=== Exercise prompt ===
When a line of the listing below has the string "Pinterest" in it, copy that line.
[[ Data to examine, beginning ]]
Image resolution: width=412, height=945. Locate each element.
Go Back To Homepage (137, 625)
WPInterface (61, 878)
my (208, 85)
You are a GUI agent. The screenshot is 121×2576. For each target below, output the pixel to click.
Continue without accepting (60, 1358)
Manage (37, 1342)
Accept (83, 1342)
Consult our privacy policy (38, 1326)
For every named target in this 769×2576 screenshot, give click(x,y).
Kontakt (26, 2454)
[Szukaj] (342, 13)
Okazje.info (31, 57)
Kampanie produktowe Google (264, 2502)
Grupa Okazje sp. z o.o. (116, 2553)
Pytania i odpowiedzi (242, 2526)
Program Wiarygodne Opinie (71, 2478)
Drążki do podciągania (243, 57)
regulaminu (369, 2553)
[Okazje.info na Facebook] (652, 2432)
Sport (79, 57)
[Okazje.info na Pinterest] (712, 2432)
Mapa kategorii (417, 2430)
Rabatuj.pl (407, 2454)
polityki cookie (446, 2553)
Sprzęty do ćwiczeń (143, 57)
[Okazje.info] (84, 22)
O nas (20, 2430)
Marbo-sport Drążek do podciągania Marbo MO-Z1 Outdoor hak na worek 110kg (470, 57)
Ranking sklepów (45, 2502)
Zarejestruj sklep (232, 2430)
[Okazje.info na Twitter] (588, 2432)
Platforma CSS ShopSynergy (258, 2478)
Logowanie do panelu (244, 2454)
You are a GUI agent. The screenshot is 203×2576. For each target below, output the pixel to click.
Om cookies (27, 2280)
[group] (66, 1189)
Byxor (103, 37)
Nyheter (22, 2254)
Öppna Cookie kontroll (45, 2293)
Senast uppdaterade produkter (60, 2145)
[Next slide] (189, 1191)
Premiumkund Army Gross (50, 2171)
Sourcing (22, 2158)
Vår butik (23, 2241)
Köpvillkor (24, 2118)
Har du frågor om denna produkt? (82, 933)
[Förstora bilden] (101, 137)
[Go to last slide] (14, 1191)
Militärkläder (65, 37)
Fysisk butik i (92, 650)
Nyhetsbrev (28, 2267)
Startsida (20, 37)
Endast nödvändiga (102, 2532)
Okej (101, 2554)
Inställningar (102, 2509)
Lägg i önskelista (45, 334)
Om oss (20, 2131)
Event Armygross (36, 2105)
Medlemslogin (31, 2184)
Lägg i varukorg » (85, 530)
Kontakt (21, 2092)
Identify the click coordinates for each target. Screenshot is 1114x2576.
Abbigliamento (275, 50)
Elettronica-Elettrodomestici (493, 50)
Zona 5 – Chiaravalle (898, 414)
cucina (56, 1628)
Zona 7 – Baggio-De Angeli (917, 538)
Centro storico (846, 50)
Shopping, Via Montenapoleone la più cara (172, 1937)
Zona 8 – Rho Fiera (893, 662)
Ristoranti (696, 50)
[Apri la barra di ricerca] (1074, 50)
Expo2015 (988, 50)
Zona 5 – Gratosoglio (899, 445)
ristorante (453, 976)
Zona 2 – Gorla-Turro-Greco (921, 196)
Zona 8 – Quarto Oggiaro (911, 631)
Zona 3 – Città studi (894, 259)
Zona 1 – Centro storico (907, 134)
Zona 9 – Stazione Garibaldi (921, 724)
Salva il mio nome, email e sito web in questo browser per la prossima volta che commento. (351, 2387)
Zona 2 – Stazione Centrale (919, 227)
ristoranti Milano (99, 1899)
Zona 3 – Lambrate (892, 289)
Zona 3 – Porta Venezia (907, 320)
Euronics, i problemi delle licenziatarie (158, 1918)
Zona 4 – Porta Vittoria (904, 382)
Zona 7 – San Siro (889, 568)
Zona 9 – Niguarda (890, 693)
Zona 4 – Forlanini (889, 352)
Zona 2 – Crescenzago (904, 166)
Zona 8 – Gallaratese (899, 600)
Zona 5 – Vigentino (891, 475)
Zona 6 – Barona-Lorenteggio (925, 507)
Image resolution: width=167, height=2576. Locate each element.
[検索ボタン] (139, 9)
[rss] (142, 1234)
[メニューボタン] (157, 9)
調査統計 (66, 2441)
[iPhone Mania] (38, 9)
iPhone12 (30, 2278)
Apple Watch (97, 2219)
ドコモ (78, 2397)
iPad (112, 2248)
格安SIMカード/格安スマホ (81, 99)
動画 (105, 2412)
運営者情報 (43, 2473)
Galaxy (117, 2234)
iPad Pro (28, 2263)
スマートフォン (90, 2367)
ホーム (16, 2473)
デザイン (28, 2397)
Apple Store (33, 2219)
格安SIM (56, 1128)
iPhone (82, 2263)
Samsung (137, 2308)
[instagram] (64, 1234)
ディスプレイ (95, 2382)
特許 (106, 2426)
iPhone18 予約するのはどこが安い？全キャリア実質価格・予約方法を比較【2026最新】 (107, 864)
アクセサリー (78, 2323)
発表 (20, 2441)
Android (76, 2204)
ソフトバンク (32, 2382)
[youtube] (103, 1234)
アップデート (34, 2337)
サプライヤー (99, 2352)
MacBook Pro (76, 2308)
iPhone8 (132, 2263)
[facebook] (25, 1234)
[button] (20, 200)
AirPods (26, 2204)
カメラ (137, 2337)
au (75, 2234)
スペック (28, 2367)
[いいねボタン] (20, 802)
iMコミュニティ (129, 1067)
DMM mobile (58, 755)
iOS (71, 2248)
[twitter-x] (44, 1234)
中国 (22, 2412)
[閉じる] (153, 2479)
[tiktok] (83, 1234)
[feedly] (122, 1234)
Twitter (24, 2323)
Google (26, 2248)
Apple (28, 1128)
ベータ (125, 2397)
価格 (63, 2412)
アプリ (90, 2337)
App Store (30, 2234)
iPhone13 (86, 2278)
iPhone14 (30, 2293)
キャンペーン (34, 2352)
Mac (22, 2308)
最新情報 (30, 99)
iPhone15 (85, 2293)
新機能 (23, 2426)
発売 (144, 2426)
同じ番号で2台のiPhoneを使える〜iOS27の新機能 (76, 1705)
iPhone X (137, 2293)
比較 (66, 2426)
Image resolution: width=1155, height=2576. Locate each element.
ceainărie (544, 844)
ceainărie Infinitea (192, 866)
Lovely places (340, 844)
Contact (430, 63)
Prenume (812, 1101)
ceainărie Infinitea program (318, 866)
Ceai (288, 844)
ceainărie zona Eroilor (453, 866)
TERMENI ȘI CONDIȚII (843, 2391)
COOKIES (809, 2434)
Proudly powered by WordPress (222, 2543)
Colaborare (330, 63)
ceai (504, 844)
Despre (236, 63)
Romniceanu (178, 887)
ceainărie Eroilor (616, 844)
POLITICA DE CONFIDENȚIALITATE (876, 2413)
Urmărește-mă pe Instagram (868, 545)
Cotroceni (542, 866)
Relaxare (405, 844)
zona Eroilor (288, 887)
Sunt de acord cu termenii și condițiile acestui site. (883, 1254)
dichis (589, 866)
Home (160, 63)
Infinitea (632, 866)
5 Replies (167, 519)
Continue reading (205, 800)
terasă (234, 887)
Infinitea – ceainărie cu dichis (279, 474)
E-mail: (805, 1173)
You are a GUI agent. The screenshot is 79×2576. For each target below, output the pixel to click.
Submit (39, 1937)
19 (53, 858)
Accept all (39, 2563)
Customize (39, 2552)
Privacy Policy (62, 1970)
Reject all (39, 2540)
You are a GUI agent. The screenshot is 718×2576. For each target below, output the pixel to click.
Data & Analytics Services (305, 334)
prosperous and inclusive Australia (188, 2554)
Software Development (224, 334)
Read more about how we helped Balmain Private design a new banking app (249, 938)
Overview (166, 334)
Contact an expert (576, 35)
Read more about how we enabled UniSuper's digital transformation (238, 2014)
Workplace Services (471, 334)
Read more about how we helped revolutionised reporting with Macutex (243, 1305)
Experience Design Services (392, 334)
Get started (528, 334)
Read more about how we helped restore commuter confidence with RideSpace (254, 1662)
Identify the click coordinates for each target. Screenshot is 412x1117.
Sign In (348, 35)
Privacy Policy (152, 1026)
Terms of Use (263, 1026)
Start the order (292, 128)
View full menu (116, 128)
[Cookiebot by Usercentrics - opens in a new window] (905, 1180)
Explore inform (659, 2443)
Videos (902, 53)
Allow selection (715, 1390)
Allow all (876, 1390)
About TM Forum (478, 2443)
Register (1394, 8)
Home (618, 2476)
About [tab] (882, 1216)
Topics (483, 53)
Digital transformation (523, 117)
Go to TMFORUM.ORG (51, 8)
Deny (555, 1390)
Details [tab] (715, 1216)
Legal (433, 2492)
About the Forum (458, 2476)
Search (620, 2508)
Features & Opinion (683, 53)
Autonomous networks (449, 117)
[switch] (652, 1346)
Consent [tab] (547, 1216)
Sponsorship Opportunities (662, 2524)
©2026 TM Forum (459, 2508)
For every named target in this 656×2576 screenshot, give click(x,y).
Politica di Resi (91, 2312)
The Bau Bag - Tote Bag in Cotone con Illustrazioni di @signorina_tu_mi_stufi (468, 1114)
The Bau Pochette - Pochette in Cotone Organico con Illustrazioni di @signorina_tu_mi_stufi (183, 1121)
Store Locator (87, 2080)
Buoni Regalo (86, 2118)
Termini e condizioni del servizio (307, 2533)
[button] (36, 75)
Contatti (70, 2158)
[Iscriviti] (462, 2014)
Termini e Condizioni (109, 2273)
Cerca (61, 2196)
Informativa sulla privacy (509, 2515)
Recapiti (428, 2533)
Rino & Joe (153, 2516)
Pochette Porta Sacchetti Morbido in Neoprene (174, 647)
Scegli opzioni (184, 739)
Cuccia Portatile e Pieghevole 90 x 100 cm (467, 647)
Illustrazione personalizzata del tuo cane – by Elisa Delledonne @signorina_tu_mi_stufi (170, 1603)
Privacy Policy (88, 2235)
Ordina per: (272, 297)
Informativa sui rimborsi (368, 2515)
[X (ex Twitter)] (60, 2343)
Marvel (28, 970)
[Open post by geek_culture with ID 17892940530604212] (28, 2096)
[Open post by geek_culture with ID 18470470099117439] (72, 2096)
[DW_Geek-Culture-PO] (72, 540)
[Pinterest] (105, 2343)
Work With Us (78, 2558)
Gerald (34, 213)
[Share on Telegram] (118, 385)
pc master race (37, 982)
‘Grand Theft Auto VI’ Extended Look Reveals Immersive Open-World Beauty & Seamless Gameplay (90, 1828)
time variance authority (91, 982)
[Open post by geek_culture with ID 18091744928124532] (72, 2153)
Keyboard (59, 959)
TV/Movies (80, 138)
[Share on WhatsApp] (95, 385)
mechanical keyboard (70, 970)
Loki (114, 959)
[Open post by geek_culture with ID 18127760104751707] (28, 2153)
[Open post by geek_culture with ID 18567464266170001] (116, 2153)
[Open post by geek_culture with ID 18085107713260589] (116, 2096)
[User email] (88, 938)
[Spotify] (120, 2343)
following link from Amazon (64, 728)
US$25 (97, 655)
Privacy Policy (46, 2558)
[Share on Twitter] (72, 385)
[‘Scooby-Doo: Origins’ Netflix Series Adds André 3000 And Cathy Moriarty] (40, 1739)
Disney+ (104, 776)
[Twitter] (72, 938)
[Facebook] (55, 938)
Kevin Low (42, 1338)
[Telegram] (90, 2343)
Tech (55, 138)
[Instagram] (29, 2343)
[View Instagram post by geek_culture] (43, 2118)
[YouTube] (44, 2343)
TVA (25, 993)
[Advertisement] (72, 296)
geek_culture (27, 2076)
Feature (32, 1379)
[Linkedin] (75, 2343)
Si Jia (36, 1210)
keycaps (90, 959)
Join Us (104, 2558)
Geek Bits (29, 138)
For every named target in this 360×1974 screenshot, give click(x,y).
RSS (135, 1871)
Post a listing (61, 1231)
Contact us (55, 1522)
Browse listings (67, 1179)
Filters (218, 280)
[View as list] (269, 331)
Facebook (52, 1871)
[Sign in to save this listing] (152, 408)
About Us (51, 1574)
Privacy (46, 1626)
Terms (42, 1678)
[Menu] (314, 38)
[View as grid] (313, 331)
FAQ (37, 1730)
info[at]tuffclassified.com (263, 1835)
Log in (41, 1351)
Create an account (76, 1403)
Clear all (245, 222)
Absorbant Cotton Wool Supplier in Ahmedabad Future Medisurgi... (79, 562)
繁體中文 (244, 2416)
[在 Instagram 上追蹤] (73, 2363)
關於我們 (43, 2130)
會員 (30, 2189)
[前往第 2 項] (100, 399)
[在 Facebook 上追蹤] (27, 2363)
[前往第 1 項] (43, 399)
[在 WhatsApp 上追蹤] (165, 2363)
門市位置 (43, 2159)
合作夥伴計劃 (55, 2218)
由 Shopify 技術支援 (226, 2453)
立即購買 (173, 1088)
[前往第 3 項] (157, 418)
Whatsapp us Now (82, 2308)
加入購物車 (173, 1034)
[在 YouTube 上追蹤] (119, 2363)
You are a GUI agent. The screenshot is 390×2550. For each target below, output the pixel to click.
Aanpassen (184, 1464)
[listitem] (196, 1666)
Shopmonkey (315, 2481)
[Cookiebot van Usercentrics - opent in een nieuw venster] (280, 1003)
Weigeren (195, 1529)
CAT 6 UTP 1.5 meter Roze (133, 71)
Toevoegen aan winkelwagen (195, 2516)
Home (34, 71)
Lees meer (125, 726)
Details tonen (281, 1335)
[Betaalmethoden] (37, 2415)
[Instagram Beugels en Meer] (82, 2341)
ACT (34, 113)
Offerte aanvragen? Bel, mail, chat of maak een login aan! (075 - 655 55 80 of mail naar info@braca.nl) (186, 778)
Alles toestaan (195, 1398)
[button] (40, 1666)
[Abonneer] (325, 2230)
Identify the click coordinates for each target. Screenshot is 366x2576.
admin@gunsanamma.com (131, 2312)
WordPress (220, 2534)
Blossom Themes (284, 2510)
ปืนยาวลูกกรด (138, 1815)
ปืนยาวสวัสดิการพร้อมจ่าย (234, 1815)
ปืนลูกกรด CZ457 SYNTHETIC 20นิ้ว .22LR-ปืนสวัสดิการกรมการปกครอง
[[ Data to examine, end ]]
=== Problem solution ===
[Okazje.info na Pinterest] (712, 2432)
[Pinterest] (105, 2343)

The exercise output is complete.